My Thoughts on Studying, Taking, and Passing the IAPP CIPP/U.S Exam

3-30-19 UPDATE: I started an Internet Law Student Org at SCU law and in partnership with the Privacy Law Student Org, we created a collaborative Google Drive where we’re storing the same study resources listed below + more. If you have recently taken the exam and want to contribute your thoughts, please let me know and I’ll store your notes on the drive. We are also working on a project to create a multiple choice practice bank for the CIPP/US. Please email if you would like access to the drive and want to help with any of these efforts. Feel free to email me at if you want to discuss exam advice!

For an exam so heavily focused on information sharing, there’s a surprising lack of it between privacy professionals regarding this certification.
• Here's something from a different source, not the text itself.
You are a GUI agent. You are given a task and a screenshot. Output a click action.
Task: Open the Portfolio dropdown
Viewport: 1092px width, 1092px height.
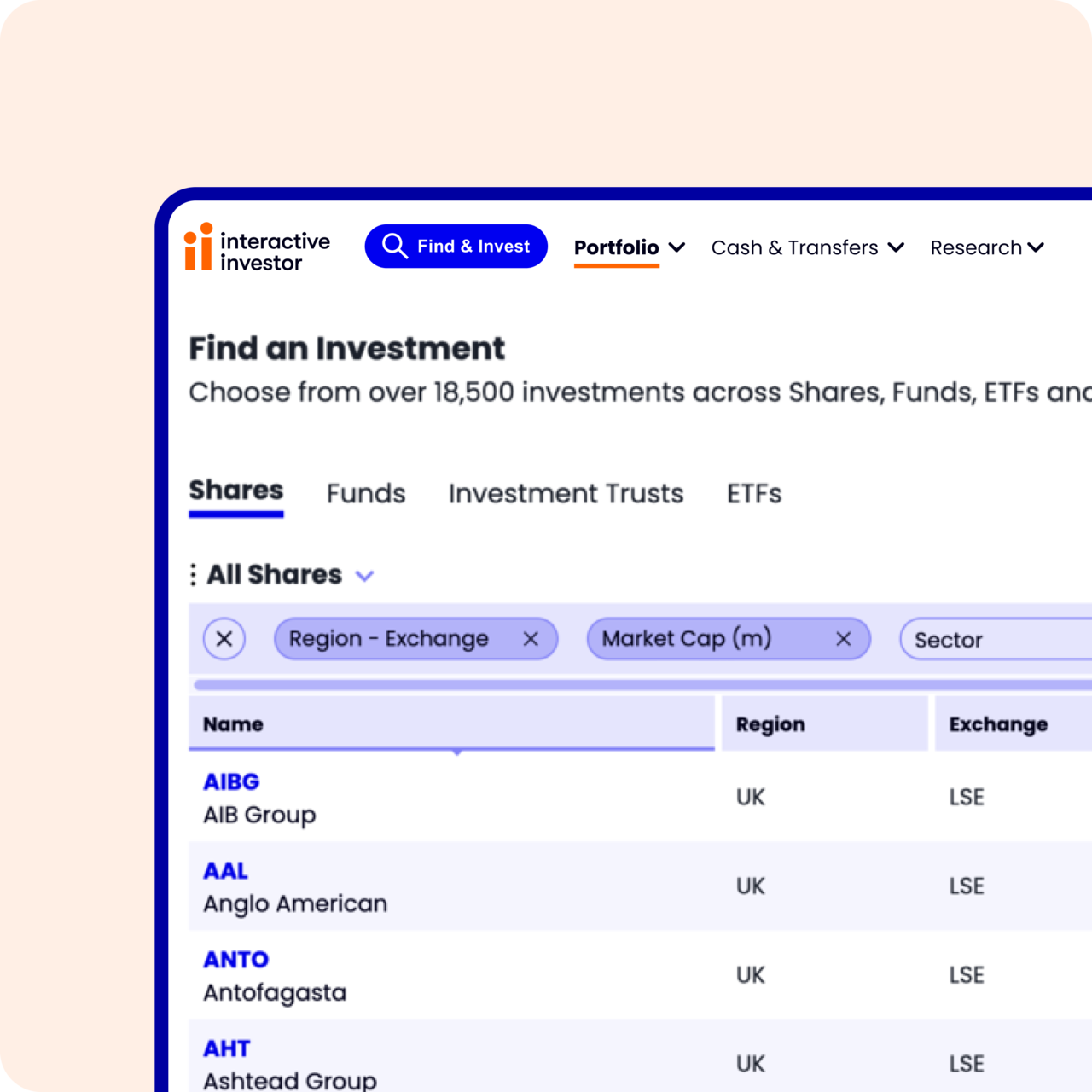pos(629,247)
I aim to change that by starting a collaborative, open source resource for those attempting to tackle this privacy achievement. I am writing these reflections roughly two hours after passing the exam in an effort to bring a fresh perspective on studying and acing the cert.

Online study resources are slim to none if you don’t count the resources you can (must) purchase from IAPP. Googling “how difficult is the CIPP/US exam” or “CIPP/US exam tips” will lead you to:

(Full bias disclosure: I am an SCU law student but the “helpful tactics” are actually helpful, especially the point about mastering the minutiae)

  • A slew of forums about how awful the test is and lawyers that claim to have 20+ years of privacy experience but still managed to fail the exam. I won’t link those here because I thoroughly advise you steer clear of those conversations. They’ll psych you out before you sit for the test. If you decide to venture down the forum path anyways, I can assure you I’ve read them and they are incredibly exaggerated and melodramatic. Tl;dr, take them with a grain of salt.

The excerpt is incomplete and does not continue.